Holographic Storage from GE

April 27, 2009

The New York Times’s Steve Lohr wrote “G.E.’s Breakthrough Can Put 100 DVDs on a Disc” here. The technology, said Mr. Lohr, is holography:

an optical process that stores not only three-dimensional images like the ones placed on many credit cards for security purposes, but the 1’s and 0’s of digital data as well.

The GE innovation increases the amount of information that can be stored in a medium that extends the capacity of the traditional optical disc.

In the late 1980s, I was given a tour of a Bell Labs research facility and saw a demonstration of an early holographic storage experiment. The device was a cubic object that was impressively small yet capable of holding a large amount of data compared to magnetic media. I asked the researcher, “When will holographic storage be available?” The Bell Lab whiz said, pushing aside a curtain to reveal a 10 foot x 10 foot array of equipment, “When we can miniaturized the hardware.”
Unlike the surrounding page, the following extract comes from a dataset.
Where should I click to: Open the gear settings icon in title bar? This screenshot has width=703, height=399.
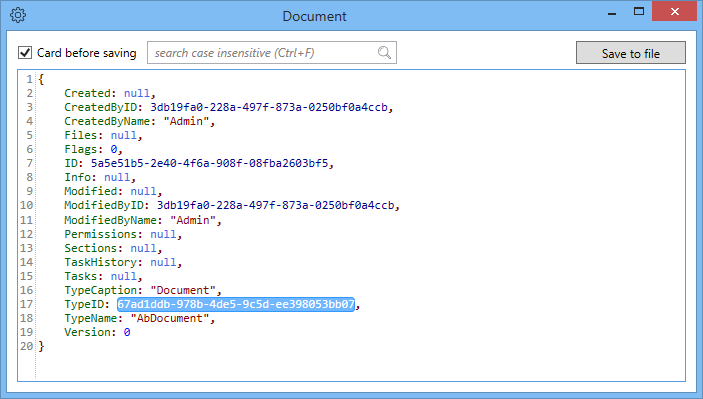tap(18, 15)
Now it seems that GE has made strides in miniaturization, power consumption, hardware, and compatibility. I think the innovation is promising but magnetic storage density continues to increase and the high capacity solid state discs the goslings and I have tested suggest that SSD technology may have an advantage at this time and for the foreseeable future in seek, read, and write speeds; cost; and size.

The early laser disc technology rolled out by RCA promised similar benefits to GE’s holographic innovation. Will super dense holographic storage gain traction? It’s too soon to tell, of course, but the idea is interesting. I wonder how long it will take a movie executive’s child to burn a holo of 100 motion pictures?

Storage has long been the wallflower at the high technology prom. Is this the year that optical density becomes the queen?